Is there an association between political orientation and views of the Black Lives Matter movement?

The Chi Square Test of Independence

The Chi Square test (\(X^2\)) examines the association or relationship between two nominal/ordinal variables to see if the relationship reflects a true relationship that we could expect to find in the population. The test also tells us whether or not a category (attribute) of one variable varies by categories of another variable.

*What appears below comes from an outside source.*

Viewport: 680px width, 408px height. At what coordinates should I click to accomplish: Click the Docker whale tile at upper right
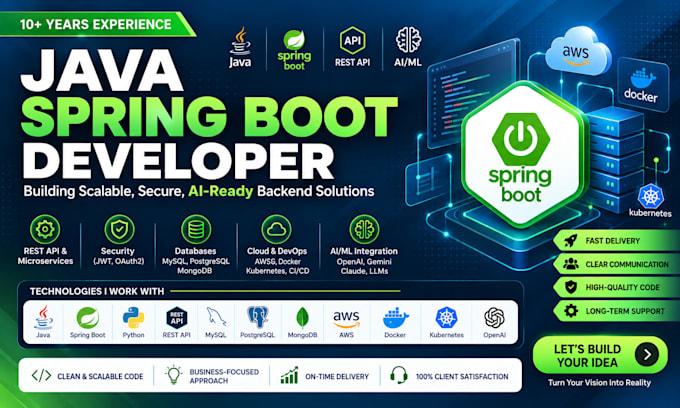(x=643, y=85)
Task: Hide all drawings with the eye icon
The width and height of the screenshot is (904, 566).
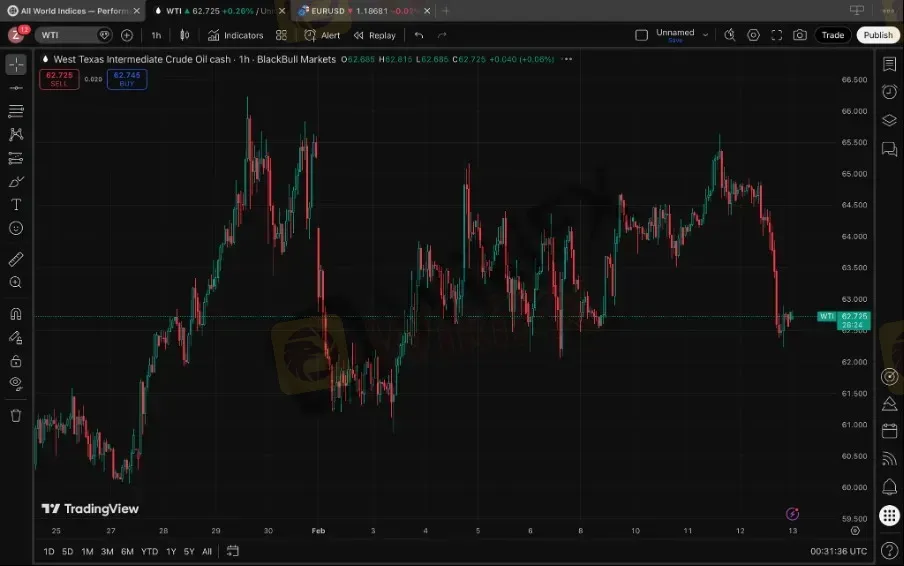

For this example, the Chi Square test works perfectly because we’re looking at categories of the political orientation variable (liberal and conservative) across categories of another (positive and negative views of the Black Lives Matter movement) to see if there is a true association between political orientation and views of BLM in the population.

Load the Necessary Stuff

library(MASS)
library(psych)
library(vannstats)

Reading in the Data

In the table (above), we have a total of 90 people, randomly-sampled. We see (by looking at the column marginals) that we have a total of 50 liberal individuals and 40 conservatives in the sample. By looking closer at the cells, we see that, of the 50 liberals, 47 have positive views of BLM while the other 3 have negative views of BLM. Moreover, of the 40 conservatives, 5 have positive views of BLM while the other 35 have negative views of BLM. We can use this breakdown to create a data set, using a combination of the concatenate, c(), data frame data.frame, and the repeat rep() functions.

The repeat function comes in handy when you have to type out the same values over and over again. This function has two arguments: 1) the thing you want to repeat, and 2) the number of times you want to repeat it. For example, let’s say I wanted to create an object called x, that repeats the number 7, 10 times. I would do the following:

x <- rep(7,10)

and the data would look like this…

##  [1] 7 7 7 7 7 7 7 7 7 7

Next, let’s say I wanted to create an object called y, that repeats the string, word, or, in more appropriate terms, group/category student, 25 times. I would do the following:

y <- rep("student",25)

and the data would look like this…

##  [1] "student" "student" "student" "student" "student" "student" "student"
##  [8] "student" "student" "student" "student" "student" "student" "student"
## [15] "student" "student" "student" "student" "student" "student" "student"
## [22] "student" "student" "student" "student"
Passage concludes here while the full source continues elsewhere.